::: Given records

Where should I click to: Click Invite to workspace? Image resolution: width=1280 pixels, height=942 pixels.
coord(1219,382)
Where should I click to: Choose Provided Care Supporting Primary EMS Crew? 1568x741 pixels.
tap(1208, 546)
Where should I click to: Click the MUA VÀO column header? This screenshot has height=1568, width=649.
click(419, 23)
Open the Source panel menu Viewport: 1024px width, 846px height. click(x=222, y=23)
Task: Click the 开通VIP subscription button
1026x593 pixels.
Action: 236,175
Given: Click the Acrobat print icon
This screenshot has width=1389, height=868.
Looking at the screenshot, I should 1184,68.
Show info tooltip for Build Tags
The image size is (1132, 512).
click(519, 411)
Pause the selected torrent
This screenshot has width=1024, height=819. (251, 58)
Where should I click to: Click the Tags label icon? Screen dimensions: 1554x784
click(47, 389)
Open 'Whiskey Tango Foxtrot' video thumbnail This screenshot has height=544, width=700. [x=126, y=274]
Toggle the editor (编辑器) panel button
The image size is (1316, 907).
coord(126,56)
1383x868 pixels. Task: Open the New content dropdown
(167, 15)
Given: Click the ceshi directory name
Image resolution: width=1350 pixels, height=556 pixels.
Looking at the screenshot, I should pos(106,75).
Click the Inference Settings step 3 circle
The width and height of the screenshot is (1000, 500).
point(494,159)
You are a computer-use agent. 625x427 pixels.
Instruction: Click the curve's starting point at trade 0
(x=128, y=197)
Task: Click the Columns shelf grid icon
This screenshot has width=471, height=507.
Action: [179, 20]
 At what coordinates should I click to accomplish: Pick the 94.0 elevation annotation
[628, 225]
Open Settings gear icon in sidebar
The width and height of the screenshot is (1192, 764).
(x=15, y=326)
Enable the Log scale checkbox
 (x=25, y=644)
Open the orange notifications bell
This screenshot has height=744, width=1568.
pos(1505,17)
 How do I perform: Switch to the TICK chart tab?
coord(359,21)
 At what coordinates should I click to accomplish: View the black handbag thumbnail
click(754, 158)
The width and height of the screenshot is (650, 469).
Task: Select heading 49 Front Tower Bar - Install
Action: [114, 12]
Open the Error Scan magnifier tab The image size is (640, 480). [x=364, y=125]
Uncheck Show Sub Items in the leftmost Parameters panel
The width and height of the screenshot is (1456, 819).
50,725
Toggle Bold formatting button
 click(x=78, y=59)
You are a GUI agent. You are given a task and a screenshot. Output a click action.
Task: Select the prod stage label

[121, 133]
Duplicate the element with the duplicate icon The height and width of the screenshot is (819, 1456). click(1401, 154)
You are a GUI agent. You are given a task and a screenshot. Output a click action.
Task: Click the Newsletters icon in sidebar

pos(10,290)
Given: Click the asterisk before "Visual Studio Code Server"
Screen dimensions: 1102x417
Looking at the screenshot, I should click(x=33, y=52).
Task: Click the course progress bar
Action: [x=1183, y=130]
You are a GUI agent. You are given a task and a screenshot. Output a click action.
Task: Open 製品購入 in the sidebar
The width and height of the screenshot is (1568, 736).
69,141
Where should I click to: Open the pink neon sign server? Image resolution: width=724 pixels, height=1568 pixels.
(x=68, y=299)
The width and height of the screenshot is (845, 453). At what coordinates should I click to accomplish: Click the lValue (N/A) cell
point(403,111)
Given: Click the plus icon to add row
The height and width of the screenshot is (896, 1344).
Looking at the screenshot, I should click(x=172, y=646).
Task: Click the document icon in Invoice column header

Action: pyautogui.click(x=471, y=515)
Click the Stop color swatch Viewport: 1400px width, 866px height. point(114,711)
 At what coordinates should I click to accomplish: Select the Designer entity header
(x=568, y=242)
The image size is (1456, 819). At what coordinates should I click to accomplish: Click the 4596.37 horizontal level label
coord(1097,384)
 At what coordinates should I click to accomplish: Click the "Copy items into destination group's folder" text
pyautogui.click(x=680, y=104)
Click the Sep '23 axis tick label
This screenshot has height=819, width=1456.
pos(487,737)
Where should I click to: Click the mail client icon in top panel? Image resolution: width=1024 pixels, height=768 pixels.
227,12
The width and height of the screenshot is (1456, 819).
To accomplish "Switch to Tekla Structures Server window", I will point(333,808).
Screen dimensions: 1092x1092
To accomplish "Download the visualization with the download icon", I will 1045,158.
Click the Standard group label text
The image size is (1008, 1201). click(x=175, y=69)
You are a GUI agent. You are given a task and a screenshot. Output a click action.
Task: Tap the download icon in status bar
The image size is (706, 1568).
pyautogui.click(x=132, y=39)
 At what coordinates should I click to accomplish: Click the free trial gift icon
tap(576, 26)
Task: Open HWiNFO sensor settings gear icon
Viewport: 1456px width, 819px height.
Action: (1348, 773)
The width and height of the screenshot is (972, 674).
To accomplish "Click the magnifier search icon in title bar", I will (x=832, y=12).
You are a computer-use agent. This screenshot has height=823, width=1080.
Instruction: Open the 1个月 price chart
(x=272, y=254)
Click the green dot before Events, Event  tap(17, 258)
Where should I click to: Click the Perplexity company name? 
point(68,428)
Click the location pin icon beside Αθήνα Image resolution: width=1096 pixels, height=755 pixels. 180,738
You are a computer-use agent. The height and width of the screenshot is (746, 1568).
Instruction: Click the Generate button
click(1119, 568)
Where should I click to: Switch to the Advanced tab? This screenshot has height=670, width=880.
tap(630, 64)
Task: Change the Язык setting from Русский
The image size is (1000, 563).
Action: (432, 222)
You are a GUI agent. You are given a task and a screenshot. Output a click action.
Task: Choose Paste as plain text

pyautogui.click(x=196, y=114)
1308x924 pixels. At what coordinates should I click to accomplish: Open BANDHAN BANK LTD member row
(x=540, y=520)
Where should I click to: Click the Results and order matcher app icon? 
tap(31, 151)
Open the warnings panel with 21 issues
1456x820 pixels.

::::::

To be done: Turn each line of the entries above into a row of a Markdown table with the columns No. and Line, numbering the rows in order and skipping blank lines.

Full output:
| No. | Line |
|---|---|
| 1 | Where should I click to: Click Invite to workspace? Image resolution: width=1280 pixels, height=942 pixels. |
| 2 | coord(1219,382) |
| 3 | Where should I click to: Choose Provided Care Supporting Primary EMS Crew? 1568x741 pixels. |
| 4 | tap(1208, 546) |
| 5 | Where should I click to: Click the MUA VÀO column header? This screenshot has height=1568, width=649. |
| 6 | click(419, 23) |
| 7 | Open the Source panel menu Viewport: 1024px width, 846px height. click(x=222, y=23) |
| 8 | Task: Click the 开通VIP subscription button |
| 9 | 1026x593 pixels. |
| 10 | Action: 236,175 |
| 11 | Given: Click the Acrobat print icon |
| 12 | This screenshot has width=1389, height=868. |
| 13 | Looking at the screenshot, I should 1184,68. |
| 14 | Show info tooltip for Build Tags |
| 15 | The image size is (1132, 512). |
| 16 | click(519, 411) |
| 17 | Pause the selected torrent |
| 18 | This screenshot has width=1024, height=819. (251, 58) |
| 19 | Where should I click to: Click the Tags label icon? Screen dimensions: 1554x784 |
| 20 | click(47, 389) |
| 21 | Open 'Whiskey Tango Foxtrot' video thumbnail This screenshot has height=544, width=700. [x=126, y=274] |
| 22 | Toggle the editor (编辑器) panel button |
| 23 | The image size is (1316, 907). |
| 24 | coord(126,56) |
| 25 | 1383x868 pixels. Task: Open the New content dropdown |
| 26 | (167, 15) |
| 27 | Given: Click the ceshi directory name |
| 28 | Image resolution: width=1350 pixels, height=556 pixels. |
| 29 | Looking at the screenshot, I should pos(106,75). |
| 30 | Click the Inference Settings step 3 circle |
| 31 | The width and height of the screenshot is (1000, 500). |
| 32 | point(494,159) |
| 33 | You are a computer-use agent. 625x427 pixels. |
| 34 | Instruction: Click the curve's starting point at trade 0 |
| 35 | (x=128, y=197) |
| 36 | Task: Click the Columns shelf grid icon |
| 37 | This screenshot has width=471, height=507. |
| 38 | Action: [179, 20] |
| 39 |  At what coordinates should I click to accomplish: Pick the 94.0 elevation annotation |
| 40 | [628, 225] |
| 41 | Open Settings gear icon in sidebar |
| 42 | The width and height of the screenshot is (1192, 764). |
| 43 | (x=15, y=326) |
| 44 | Enable the Log scale checkbox |
| 45 |  (x=25, y=644) |
| 46 | Open the orange notifications bell |
| 47 | This screenshot has height=744, width=1568. |
| 48 | pos(1505,17) |
| 49 |  How do I perform: Switch to the TICK chart tab? |
| 50 | coord(359,21) |
| 51 |  At what coordinates should I click to accomplish: View the black handbag thumbnail |
| 52 | click(754, 158) |
| 53 | The width and height of the screenshot is (650, 469). |
| 54 | Task: Select heading 49 Front Tower Bar - Install |
| 55 | Action: [114, 12] |
| 56 | Open the Error Scan magnifier tab The image size is (640, 480). [x=364, y=125] |
| 57 | Uncheck Show Sub Items in the leftmost Parameters panel |
| 58 | The width and height of the screenshot is (1456, 819). |
| 59 | 50,725 |
| 60 | Toggle Bold formatting button |
| 61 |  click(x=78, y=59) |
| 62 | You are a GUI agent. You are given a task and a screenshot. Output a click action. |
| 63 | Task: Select the prod stage label |
| 64 | [121, 133] |
| 65 | Duplicate the element with the duplicate icon The height and width of the screenshot is (819, 1456). click(1401, 154) |
| 66 | You are a GUI agent. You are given a task and a screenshot. Output a click action. |
| 67 | Task: Click the Newsletters icon in sidebar |
| 68 | pos(10,290) |
| 69 | Given: Click the asterisk before "Visual Studio Code Server" |
| 70 | Screen dimensions: 1102x417 |
| 71 | Looking at the screenshot, I should click(x=33, y=52). |
| 72 | Task: Click the course progress bar |
| 73 | Action: [x=1183, y=130] |
| 74 | You are a GUI agent. You are given a task and a screenshot. Output a click action. |
| 75 | Task: Open 製品購入 in the sidebar |
| 76 | The width and height of the screenshot is (1568, 736). |
| 77 | 69,141 |
| 78 | Where should I click to: Open the pink neon sign server? Image resolution: width=724 pixels, height=1568 pixels. |
| 79 | (x=68, y=299) |
| 80 | The width and height of the screenshot is (845, 453). At what coordinates should I click to accomplish: Click the lValue (N/A) cell |
| 81 | point(403,111) |
| 82 | Given: Click the plus icon to add row |
| 83 | The height and width of the screenshot is (896, 1344). |
| 84 | Looking at the screenshot, I should click(x=172, y=646). |
| 85 | Task: Click the document icon in Invoice column header |
| 86 | Action: pyautogui.click(x=471, y=515) |
| 87 | Click the Stop color swatch Viewport: 1400px width, 866px height. point(114,711) |
| 88 |  At what coordinates should I click to accomplish: Select the Designer entity header |
| 89 | (x=568, y=242) |
| 90 | The image size is (1456, 819). At what coordinates should I click to accomplish: Click the 4596.37 horizontal level label |
| 91 | coord(1097,384) |
| 92 |  At what coordinates should I click to accomplish: Click the "Copy items into destination group's folder" text |
| 93 | pyautogui.click(x=680, y=104) |
| 94 | Click the Sep '23 axis tick label |
| 95 | This screenshot has height=819, width=1456. |
| 96 | pos(487,737) |
| 97 | Where should I click to: Click the mail client icon in top panel? Image resolution: width=1024 pixels, height=768 pixels. |
| 98 | 227,12 |
| 99 | The width and height of the screenshot is (1456, 819). |
| 100 | To accomplish "Switch to Tekla Structures Server window", I will point(333,808). |
| 101 | Screen dimensions: 1092x1092 |
| 102 | To accomplish "Download the visualization with the download icon", I will 1045,158. |
| 103 | Click the Standard group label text |
| 104 | The image size is (1008, 1201). click(x=175, y=69) |
| 105 | You are a GUI agent. You are given a task and a screenshot. Output a click action. |
| 106 | Task: Tap the download icon in status bar |
| 107 | The image size is (706, 1568). |
| 108 | pyautogui.click(x=132, y=39) |
| 109 |  At what coordinates should I click to accomplish: Click the free trial gift icon |
| 110 | tap(576, 26) |
| 111 | Task: Open HWiNFO sensor settings gear icon |
| 112 | Viewport: 1456px width, 819px height. |
| 113 | Action: (1348, 773) |
| 114 | The width and height of the screenshot is (972, 674). |
| 115 | To accomplish "Click the magnifier search icon in title bar", I will (x=832, y=12). |
| 116 | You are a computer-use agent. This screenshot has height=823, width=1080. |
| 117 | Instruction: Open the 1个月 price chart |
| 118 | (x=272, y=254) |
| 119 | Click the green dot before Events, Event  tap(17, 258) |
| 120 | Where should I click to: Click the Perplexity company name?  |
| 121 | point(68,428) |
| 122 | Click the location pin icon beside Αθήνα Image resolution: width=1096 pixels, height=755 pixels. 180,738 |
| 123 | You are a computer-use agent. The height and width of the screenshot is (746, 1568). |
| 124 | Instruction: Click the Generate button |
| 125 | click(1119, 568) |
| 126 | Where should I click to: Switch to the Advanced tab? This screenshot has height=670, width=880. |
| 127 | tap(630, 64) |
| 128 | Task: Change the Язык setting from Русский |
| 129 | The image size is (1000, 563). |
| 130 | Action: (432, 222) |
| 131 | You are a GUI agent. You are given a task and a screenshot. Output a click action. |
| 132 | Task: Choose Paste as plain text |
| 133 | pyautogui.click(x=196, y=114) |
| 134 | 1308x924 pixels. At what coordinates should I click to accomplish: Open BANDHAN BANK LTD member row |
| 135 | (x=540, y=520) |
| 136 | Where should I click to: Click the Results and order matcher app icon?  |
| 137 | tap(31, 151) |
| 138 | Open the warnings panel with 21 issues |
| 139 | 1456x820 pixels. |